I have a question for internal ESD diode current of MSP430G2332.

 

I found some similar posts on E2E and read SLAA689 application note, but I don’t have confidence whether the below case is safe or not.

 

The below is the case what I want to confirm.

 

A sensor output is maximum 7V. This sensor output is connected to AD input of MSP430G2322 through 1MOhm(High)/820KOhm(low) resistor divider.

This sensor is always powered even if MSP is NOT powered. It means a certain voltage could be input to AD input of MSP although MSP is not powered.

But due to the resistor divider, the current is less than 7uA. It is less than internal diode current limit. Is this case safe?

 

Regards,

Oba

  • 0
    Genius 4350 points
    Your fellow TI guys will give you the official answer, but even if the diode will handle the current, it would be interesting to see if that current might charge up the capacitor on Vcc enough for the G2332 to turn on, or try to, or perhaps cycle on and off. A while back a friend of mine flashed new firmware to a G2231 in-circuit via a JTAG header. The flash was successful, and then he noticed that the G2231 had been unpowered during the flash operation.

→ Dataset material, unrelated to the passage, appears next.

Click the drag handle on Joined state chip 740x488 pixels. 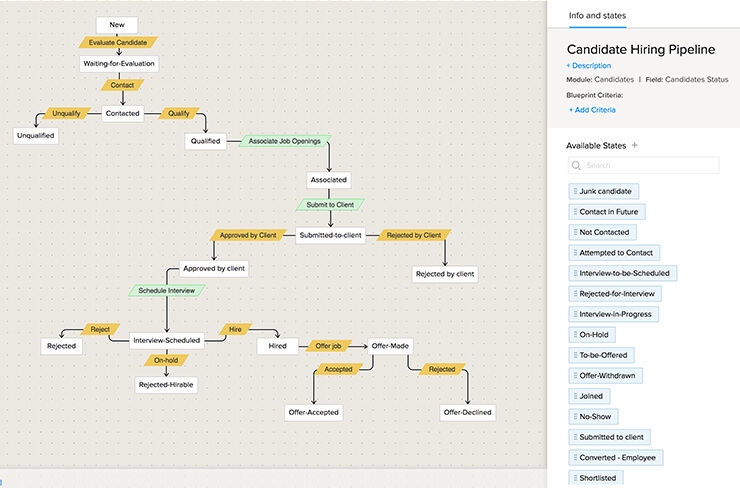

It turned out that current was flowing into /RESET, through the ESD diode to Vcc, and that was providing enough power there to power erasure and flashing, which is a bunch.
  • 0 in reply to George Hug
    Expert 1335 points

    Goerge, this happens to me so often too.

    As MSP430 are extremely low-power you should be extremely careful in your design, because any IO pin that might have some voltage above minimum Vcc can possibly drive the whole MCU through the clamping diodes. EEVblog has an excellent video about it.

  • 0
    Guru 274520 points

    The internal diode current limit tells you when the diodes will burn out. 7 µA is below this limit, so the chip will not be damaged.

    However, there is no guarantee that the chip will work correctly.
    If the MSP tries to draw more than 7 µA, the additional voltage drop over the 1 MΩ resistor will activate BOR, but if there is a capacitor on Vcc, it might have anough charge to prevent the voltage from dropping too much, and to allow the MSP to run with an average current of at most 7 µA.

  • 0 in reply to Clemens Ladisch
    TI__Genius 13215 points
    Hi Clemens,

    I would agree you opinion. And I will also check with the MSP430 design team to confirm this.

    Thanks
  • 0
    TI__Genius 13215 points
    Hi Oba,

    I would tell you that you shouldn't tie a voltage more than –0.3 V to VCC + 0.3 V on any of the Pin, which is described in the P17 of the device datasheet.
    When the MCU is not powered or just powered up before the Pin is configured, the Pin state is uncertain so that the voltage level on the AD pin may be over the max voltage applied for Pins.
    On other side, I would agree with Clemens that the MCU would active unexpected BOR with the 7V tied to the AD Pin even the MCU is not powered.

    I would suggest you using the resistance voltage divider to divide the voltage to meet the datasheet Pin max in.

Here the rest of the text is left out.